Tal vez sea porque creció pobre en Colombia y no entiende los matices de la cultura americana tal y como lo hacemos el resto de las temerarias, pero Elizabeth Cruz está convencida de que tener una camioneta es guay.

Una vez le pregunté cómo esperaba conseguir un hombre conduciendo semejante mamotreto, y se encogió de hombros. Para una mujer que quiere tanto a los niños, Elizabeth no parece tener prisa por encontrar un padre para los suyos. Es la eterna soltera. No le conozco ni una sola relación seria. Queda con hombres de vez en cuando, pero nunca le duran más de un mes. Las temerarias intentamos enredarla con cualquier tipo medio decente que conocemos y que no nos interesa a nosotras. Pero nunca funciona. Y no es porque nadie esté interesado, ¿de acuerdo? Hoy mismo Jovan Childs, mi rastafari favorito a la hora de coquetear en el periódico, me preguntó -de nuevo- si podía presentársela.

– No puedo creerlo -gimoteó-. Eres amiga de Elizabeth Cruz y no me das la oportunidad de conocerla. ¿Qué te pasa?, ¿me quieres todo para ti?

Le lancé un beso a Jovan y no le dije la verdad: que aprecio demasiado a Elizabeth como para presentarle a este inteligente mujeriego, aunque me desprecio lo suficiente a mí misma como para pensar que podría ser una perspectiva interesante en mi caso si las cosas con Ed acaban mal, que es como acabarán.

De todas formas, Elizabeth dice que su vida sentimental es tan sosa porque la mayoría de los hombres creen que es una idiota dócil. Lo piensan porque les intimida su belleza.

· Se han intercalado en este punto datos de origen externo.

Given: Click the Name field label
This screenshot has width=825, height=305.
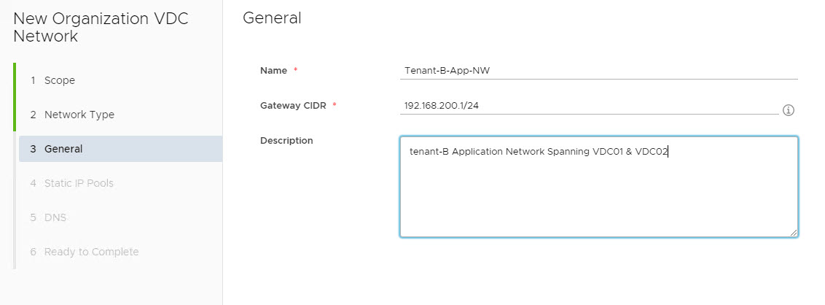Looking at the screenshot, I should coord(273,71).
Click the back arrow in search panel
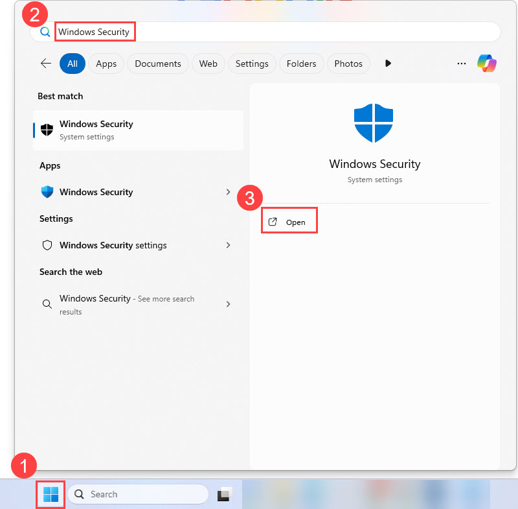The width and height of the screenshot is (518, 509). pos(46,64)
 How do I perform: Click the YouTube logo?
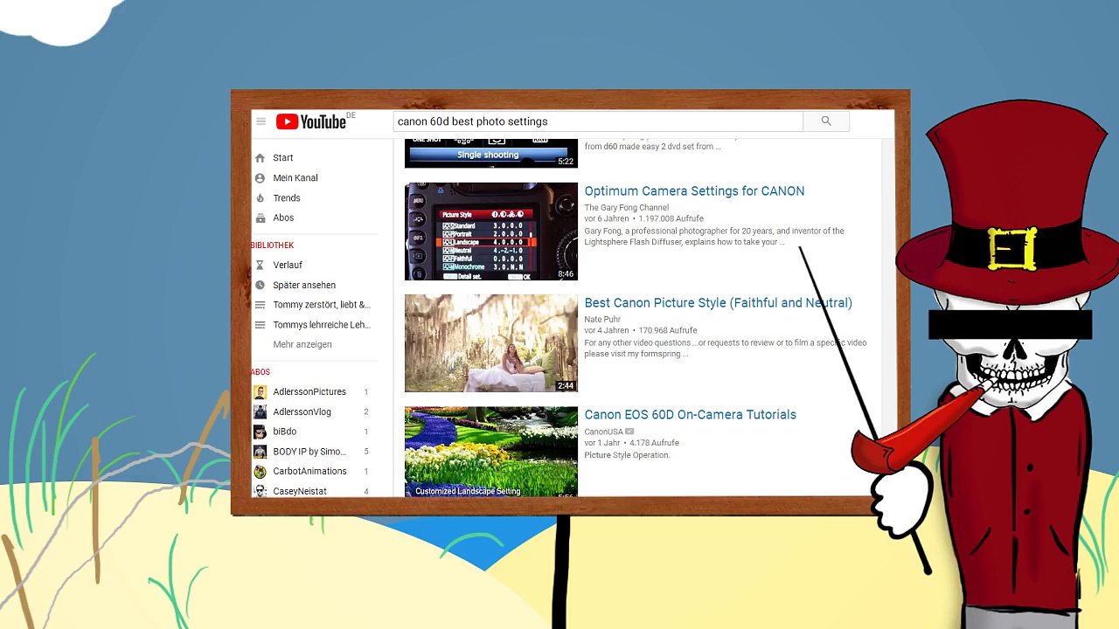tap(312, 122)
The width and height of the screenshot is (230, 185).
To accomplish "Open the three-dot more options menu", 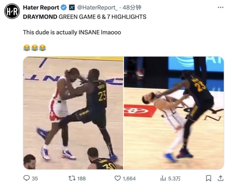I will (x=220, y=7).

– Una gran belleza puede ser un gran impedimento -dijo una vez, en una cena de las temerarias, sin un atisbo de vanidad.

Todas nos quedamos mirándola fijamente. Amber se rió en alto.

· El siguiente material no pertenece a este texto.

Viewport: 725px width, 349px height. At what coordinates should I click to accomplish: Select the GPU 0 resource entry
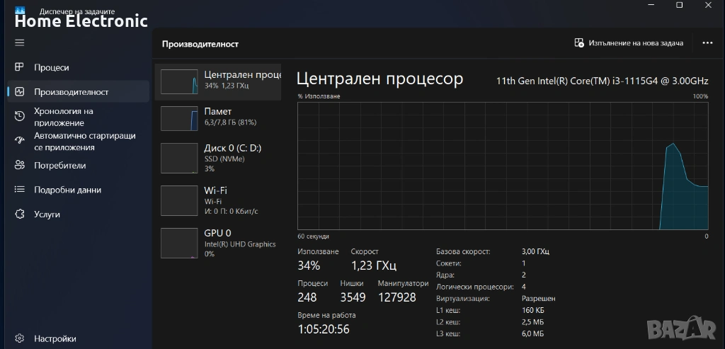tap(218, 242)
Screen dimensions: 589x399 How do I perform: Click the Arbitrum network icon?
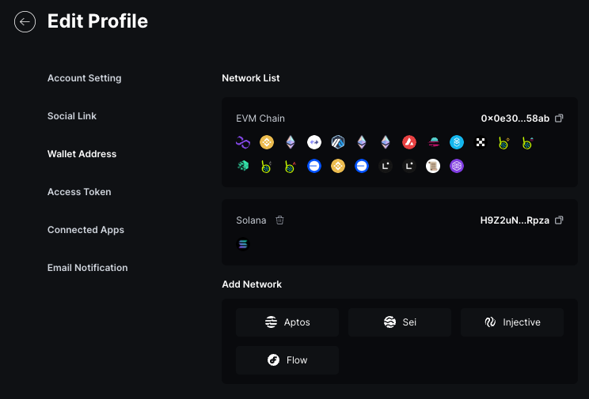click(338, 142)
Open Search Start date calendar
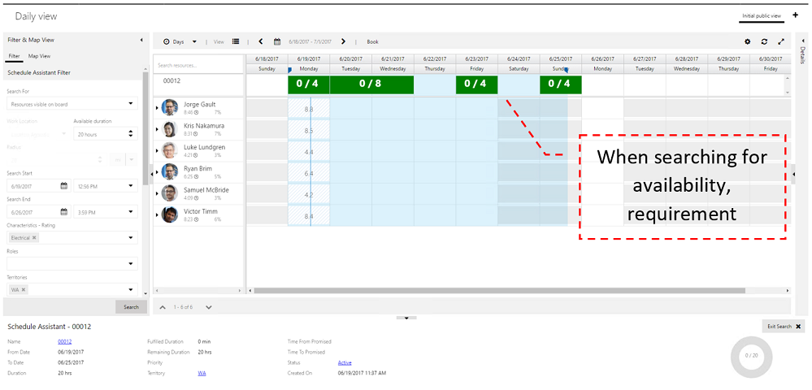Viewport: 812px width, 390px height. tap(63, 186)

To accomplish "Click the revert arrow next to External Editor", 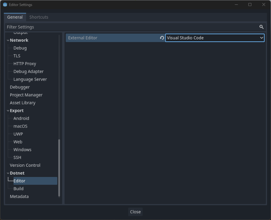I will click(162, 38).
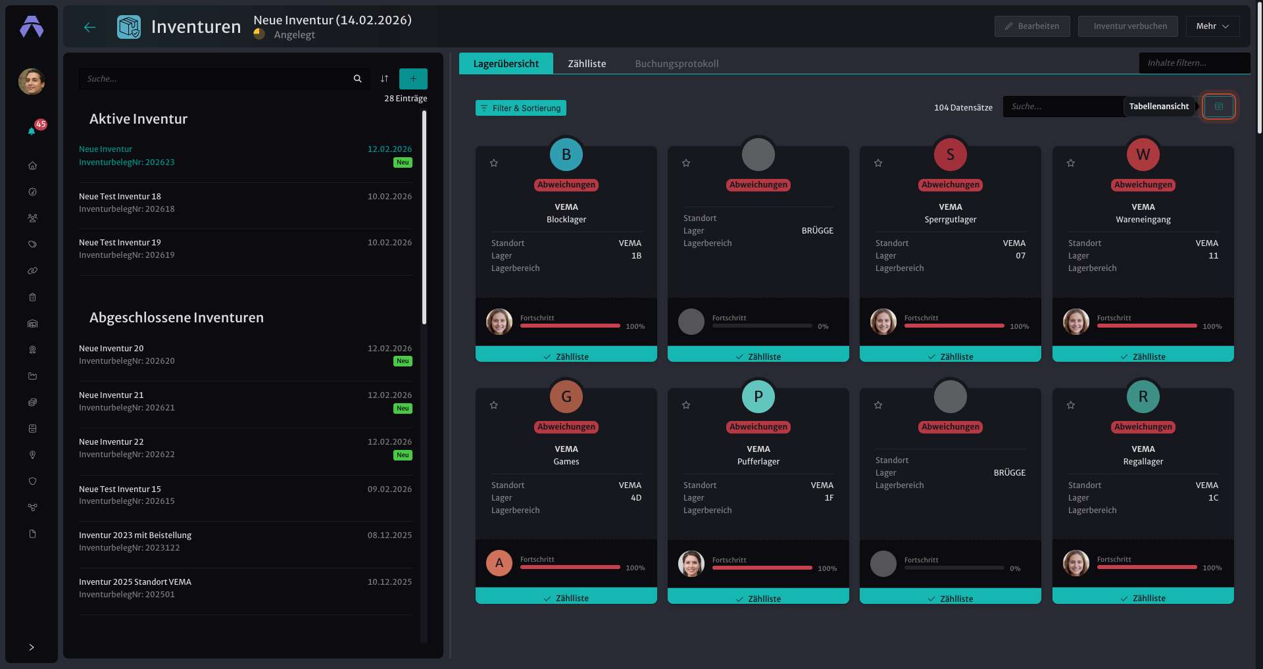Switch to Tabellenansicht view icon
This screenshot has width=1263, height=669.
[1219, 107]
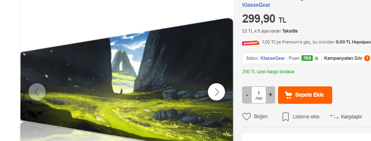This screenshot has height=141, width=371.
Task: Add product with Sepete Ekle button
Action: click(x=305, y=95)
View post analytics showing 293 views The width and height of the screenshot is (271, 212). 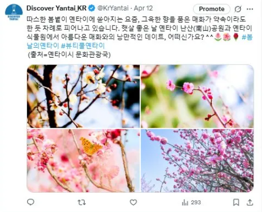pos(191,202)
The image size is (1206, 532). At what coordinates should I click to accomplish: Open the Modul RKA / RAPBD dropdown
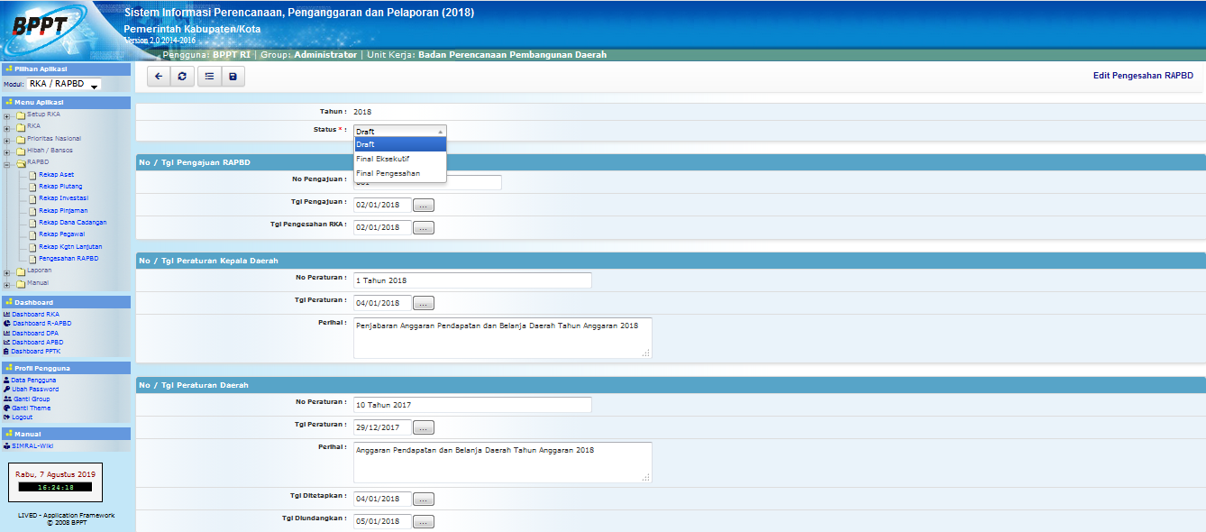pyautogui.click(x=64, y=85)
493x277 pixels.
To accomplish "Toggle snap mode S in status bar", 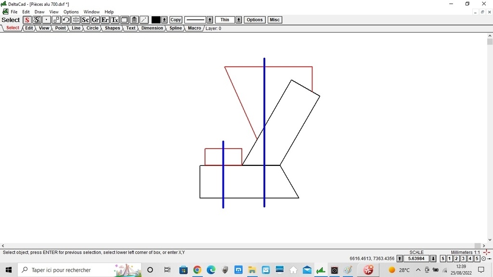I will pyautogui.click(x=443, y=259).
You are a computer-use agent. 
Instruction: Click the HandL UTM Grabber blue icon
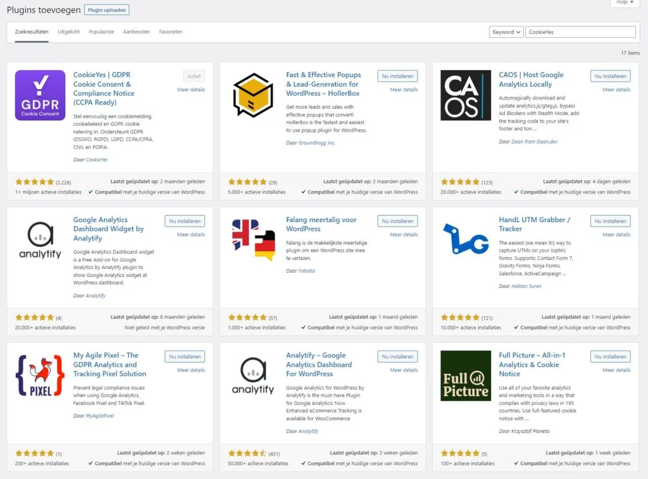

– Lo digo en serio -dijo Elizabeth-. Reconozco que la belleza abre ciertas puertas, pero también mantiene otras cerradas con llave. Si pudiera elegir, no estoy segura de que quisiera ser así.

– No te preocupes, Liz, no te durará siempre -dijo Usnavys.

De todas las temerarias, Elizabeth es la más delicada. Sus extremidades son largas y estilizadas, aunque come todo lo que quiere, y su cara es apaciblemente simétrica. No es muy habladora, pero cuando lo hace, dice cosas profundas e inesperadas.